=== Problem details ===
Beneath this instruction is a block of data; output from it exactly the lines that run from the one containing "What Are Special" through the one containing "Online Directories (197, 1522)", inclusive.

=== Stored records ===
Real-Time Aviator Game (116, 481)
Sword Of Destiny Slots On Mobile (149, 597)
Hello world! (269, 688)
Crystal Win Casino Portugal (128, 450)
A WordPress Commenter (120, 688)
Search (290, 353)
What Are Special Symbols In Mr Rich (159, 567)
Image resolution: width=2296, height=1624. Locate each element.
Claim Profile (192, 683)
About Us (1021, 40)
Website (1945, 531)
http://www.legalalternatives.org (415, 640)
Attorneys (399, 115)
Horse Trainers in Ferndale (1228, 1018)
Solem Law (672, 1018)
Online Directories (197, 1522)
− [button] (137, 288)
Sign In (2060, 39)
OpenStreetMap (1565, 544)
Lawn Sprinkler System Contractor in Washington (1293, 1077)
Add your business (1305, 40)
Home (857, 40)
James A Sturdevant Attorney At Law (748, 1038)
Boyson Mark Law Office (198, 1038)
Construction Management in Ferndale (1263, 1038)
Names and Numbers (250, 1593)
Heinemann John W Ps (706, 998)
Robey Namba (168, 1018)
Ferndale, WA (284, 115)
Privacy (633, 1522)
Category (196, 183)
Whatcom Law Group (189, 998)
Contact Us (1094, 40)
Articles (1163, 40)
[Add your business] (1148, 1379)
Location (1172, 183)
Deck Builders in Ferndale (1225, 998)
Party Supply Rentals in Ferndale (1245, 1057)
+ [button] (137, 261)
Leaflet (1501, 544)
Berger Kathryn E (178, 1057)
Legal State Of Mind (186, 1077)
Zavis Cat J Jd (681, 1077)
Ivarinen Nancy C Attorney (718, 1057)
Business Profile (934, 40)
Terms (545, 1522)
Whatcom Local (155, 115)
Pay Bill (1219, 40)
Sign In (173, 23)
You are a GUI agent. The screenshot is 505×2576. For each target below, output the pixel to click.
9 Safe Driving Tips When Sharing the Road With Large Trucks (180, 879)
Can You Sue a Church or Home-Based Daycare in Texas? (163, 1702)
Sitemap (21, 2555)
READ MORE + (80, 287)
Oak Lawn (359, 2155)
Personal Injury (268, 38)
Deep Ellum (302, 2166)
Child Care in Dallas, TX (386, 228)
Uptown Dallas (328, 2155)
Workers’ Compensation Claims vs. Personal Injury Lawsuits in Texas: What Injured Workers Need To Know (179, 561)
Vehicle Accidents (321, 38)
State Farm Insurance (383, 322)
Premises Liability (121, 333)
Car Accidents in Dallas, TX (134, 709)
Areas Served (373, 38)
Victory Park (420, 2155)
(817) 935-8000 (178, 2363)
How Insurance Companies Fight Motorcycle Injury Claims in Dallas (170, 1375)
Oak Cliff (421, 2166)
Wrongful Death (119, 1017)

=== Response to this task ===
What Are Special Symbols In Mr Rich (159, 567)
Image resolution: width=2296, height=1624. Locate each element.
Claim Profile (192, 683)
About Us (1021, 40)
Website (1945, 531)
http://www.legalalternatives.org (415, 640)
Attorneys (399, 115)
Horse Trainers in Ferndale (1228, 1018)
Solem Law (672, 1018)
Online Directories (197, 1522)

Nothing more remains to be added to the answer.